The building itself, crisscrossed with walkways and exposed pipes, siding and stone, is a theatrical set, a shifting labyrinth of cattle car, guardhouse, concentration camp and, unmistakably, gas chamber. There is scarcely an inch of wall space, of the apparent world, bare of photo or fragment. It has served brilliantly to illuminate that blackest corner of history, to transport both the skeptical and the ignorant back to the moment when even the most observant Jews found it impossible to believe in the existence of God. It could scarcely be more horrific, more devastating, more emotionally draining.
So why go to New York to see its four-month-old Museum of Jewish Heritage, subtitled "A Living Memorial to the Holocaust"? Because for some people, Washington's museum is too powerful, too bleak; it is all remembrance, all documented evil. It is not merely a memorial, it is a mass grave, from which the living find it hard to emerge with any sense of hope, much less their composure.

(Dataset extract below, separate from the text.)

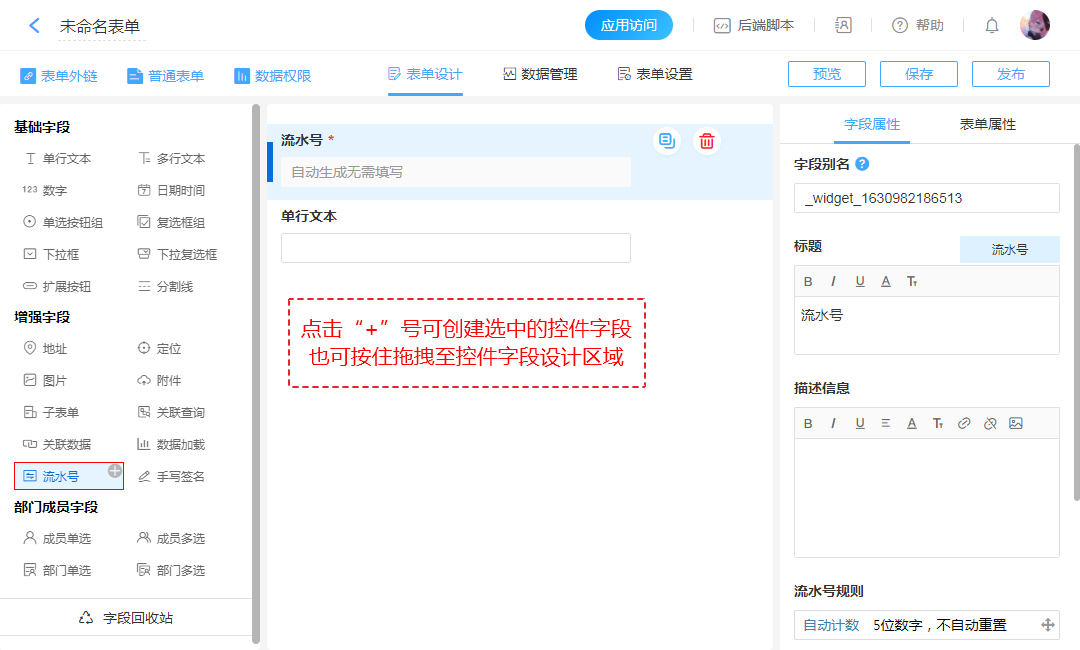
Task: Open the notification bell
Action: pyautogui.click(x=991, y=26)
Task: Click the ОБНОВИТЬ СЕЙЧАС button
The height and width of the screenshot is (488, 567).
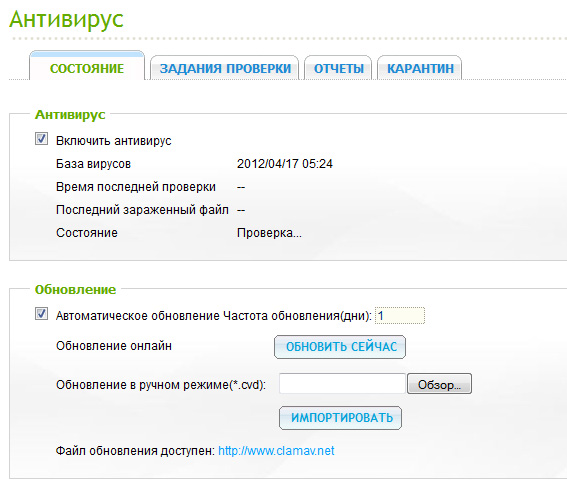Action: pyautogui.click(x=340, y=347)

New York's museum, which places subtle but careful emphasis on the word "living," has a more restrained atmosphere -- as much sorrow and pity, but less fury -- and a far more affirmative outlook. It is somewhat smaller -- the core exhibit includes some 2,000 photos, 800 artifacts and two dozen films and videos -- and takes perhaps three hours to Washington's four or five. Though it cannot equal the impact that the Mall site carries, nor convey that weight of irrefutable testimony, it may be better suited to more emotionally susceptible visitors, and to younger ones. And in place of that inescapable, bitter aftertaste of guilt, which seeps out from the psychological intertwining of persecutor and victim at the Washington museum, it leaves visitors with a sense that there may be some ways of making partial restitution.
Consider the names of the two museums: Holocaust Memorial, Jewish Heritage. While the Washington museum is almost entirely focused on the Holocaust itself, New York's memorial reaches back a generation before the rise of the Nazis and a generation (or two) beyond, speaking to the recovery of international Judaism and the establishment and stubborn endurance of the state of Israel.

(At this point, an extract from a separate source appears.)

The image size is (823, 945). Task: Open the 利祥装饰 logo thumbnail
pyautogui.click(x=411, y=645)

The key to the Jewish Heritage museum's mission is in the dual message carved in the wall of the foyer: "Remember . . . Never Forget." In that, it echoes the Holocaust Memorial. But right next to it is inscribed the second refrain, a promise that recalls every covenant the Jews have made with their God going back to the rainbow: "There is hope for the future." And the two are given equal weight.
The carefully orchestrated collection, which is laid out on three ascending levels, begins in a robust and celebratory key, then crashes into the Holocaust and spirals upward and (literally) outward into the present and implicitly reassuring future, climaxing in a visual paean to the United States. The third-floor exhibit, in fact, is titled "Jewish Renewal," presenting the Jews' cultural and religious revitalization as a historical fact. They tried to exterminate us, says the Washington memorial, designed to resemble a ghastly furnace; We have survived, says New York's granite pyramid, which evokes some ancient temple or priest's miter as much as a mausoleum.
Other differences are similarly subtle, but you can't help wondering whether they are in fact reactions to, or at least tunings suggested by, Washington's gripping museum. The psychology of the Museum of Jewish Heritage, for example, is a little more objective, a little less threatening: Instead of placing visitors in the character of victims, You are one of them, the New York museum tries to create a sense of universal humanity, These people are like us. It embraces rather than encircles, making all visitors, Jewish and not, feel included in the story by emphasizing the importance of tradition as well as faith.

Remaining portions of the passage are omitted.